Task set:
[a] Decide whether each statement agrees with the exhibition review: (i) Martha Wolff was the curator of the exhibition; (ii) Jean Fouquet was represented in Chicago by a tapestry; (iii) Jean Poyer was a pupil of Jean Bourdichon. Answer yes or no for each, quoting the words of the review that decide it.
[b] According to the exhibition review, in which two places did provincial dukes commission many of the objects?

Page:
So the dedicated exhibition, held earlier this year, and richly produced accompanying catalogue, expertly supervised for Chicago with a team of mostly European contributors by curator Martha Wolff, provides a surprising blend of instruction and visual delight. Moreover, the range of media on display did full justice to the period’s output: paintings, of course, but also life-sized sculptures, exquisite manuscript miniatures, stained glass, tapestries, printed books with woodcuts, and metalwork of all sizes and shapes, including coins and medals. Most of the objects were commissioned by the royal house or by provincial dukes, particularly in Bourges and Moulins, so rich materials and frequent portraits shaped their visual assertion of prestige as well as piety. The title well represents the main point of this regional art history, led by Charles VIII, Louis XII, and Anne of Brittany.
The art of this period also asserted the individual hands of distinguished, if less familiar, artists. Several new heroes emerged from the works on view. Jean Fouquet, subject of his own major exhibition and catalogue in Paris (2003) and of a new monograph by Erik Inglis (Yale University Press, 2011), surely remains the best known designer of paintings, illuminated miniatures, and stained glass; he was represented in Chicago by the illuminated private prayer book known as the Hours of Simon de Varie (Getty Museum) and a stained glass roundel. But other artists, especially from what John Plummer called manuscripts’ ‘final flowering’, left more lasting impressions: Jean Colombe (often known as the artist who completed the celebrated hour-book, Tres Riches Heures); Jean Bourdichon; and his pupil Jean Poyer (d. 1503; also assigned two painted wings from the Jura; nos. 48-49, which appeared somewhat later in date). Less visible but also notable is court miniaturist Jean Perréal (d. 1530). In this transitional moment, many artists of miniatures as well as panel paintings still remain unknown ‘Masters’ with distinctive hands.

Interface element records:
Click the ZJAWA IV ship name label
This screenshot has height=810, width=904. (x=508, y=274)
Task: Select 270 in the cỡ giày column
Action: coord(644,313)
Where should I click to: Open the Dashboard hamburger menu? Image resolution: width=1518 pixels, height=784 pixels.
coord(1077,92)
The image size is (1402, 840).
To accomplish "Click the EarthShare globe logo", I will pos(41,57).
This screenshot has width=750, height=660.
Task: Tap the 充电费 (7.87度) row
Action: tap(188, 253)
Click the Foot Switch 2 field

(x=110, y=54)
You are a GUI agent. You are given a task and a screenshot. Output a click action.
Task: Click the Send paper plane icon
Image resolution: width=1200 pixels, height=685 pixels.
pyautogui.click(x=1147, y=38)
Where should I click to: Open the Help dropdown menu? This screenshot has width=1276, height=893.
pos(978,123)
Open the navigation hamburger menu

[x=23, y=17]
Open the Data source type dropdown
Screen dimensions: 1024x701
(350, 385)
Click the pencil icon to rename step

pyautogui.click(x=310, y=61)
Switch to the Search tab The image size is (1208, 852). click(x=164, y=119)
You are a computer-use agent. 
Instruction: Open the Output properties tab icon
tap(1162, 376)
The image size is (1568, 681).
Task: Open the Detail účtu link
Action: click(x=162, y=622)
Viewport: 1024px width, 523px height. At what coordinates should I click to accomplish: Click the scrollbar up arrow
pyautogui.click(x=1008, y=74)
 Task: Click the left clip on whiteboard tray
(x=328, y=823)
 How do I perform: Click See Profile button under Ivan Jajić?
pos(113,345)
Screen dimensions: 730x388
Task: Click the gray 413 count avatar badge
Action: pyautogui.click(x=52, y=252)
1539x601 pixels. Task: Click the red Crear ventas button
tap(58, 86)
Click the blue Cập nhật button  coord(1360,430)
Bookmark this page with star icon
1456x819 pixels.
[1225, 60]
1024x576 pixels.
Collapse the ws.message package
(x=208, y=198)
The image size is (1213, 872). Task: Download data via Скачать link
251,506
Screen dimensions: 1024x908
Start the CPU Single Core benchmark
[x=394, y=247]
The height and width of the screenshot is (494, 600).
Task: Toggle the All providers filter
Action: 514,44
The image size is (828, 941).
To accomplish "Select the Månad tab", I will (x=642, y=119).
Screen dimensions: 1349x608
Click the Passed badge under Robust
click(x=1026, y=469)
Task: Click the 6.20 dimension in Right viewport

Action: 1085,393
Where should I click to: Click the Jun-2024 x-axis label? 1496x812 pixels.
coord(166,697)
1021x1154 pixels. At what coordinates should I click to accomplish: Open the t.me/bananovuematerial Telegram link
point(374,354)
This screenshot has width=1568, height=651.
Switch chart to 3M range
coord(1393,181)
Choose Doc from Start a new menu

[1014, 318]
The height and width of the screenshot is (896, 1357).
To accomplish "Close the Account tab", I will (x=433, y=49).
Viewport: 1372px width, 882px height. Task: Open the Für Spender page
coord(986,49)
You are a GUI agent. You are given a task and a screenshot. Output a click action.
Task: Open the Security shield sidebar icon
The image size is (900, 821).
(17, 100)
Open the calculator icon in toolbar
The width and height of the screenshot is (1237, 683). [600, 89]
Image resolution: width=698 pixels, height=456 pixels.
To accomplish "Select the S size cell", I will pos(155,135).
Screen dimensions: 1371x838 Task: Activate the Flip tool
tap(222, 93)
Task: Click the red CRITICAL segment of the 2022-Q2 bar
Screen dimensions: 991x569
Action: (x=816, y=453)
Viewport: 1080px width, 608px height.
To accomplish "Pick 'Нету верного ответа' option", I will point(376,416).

Solutions to the exercise:
[a]
(i) Yes: "expertly supervised for Chicago with a team of mostly European contributors by curator Martha Wolff"
(ii) No: "he was represented in Chicago by the illuminated private prayer book known as the Hours of Simon de Varie (Getty Museum) and a stained glass roundel"
(iii) Yes: "Jean Bourdichon; and his pupil Jean Poyer"

[b] Bourges and Moulins.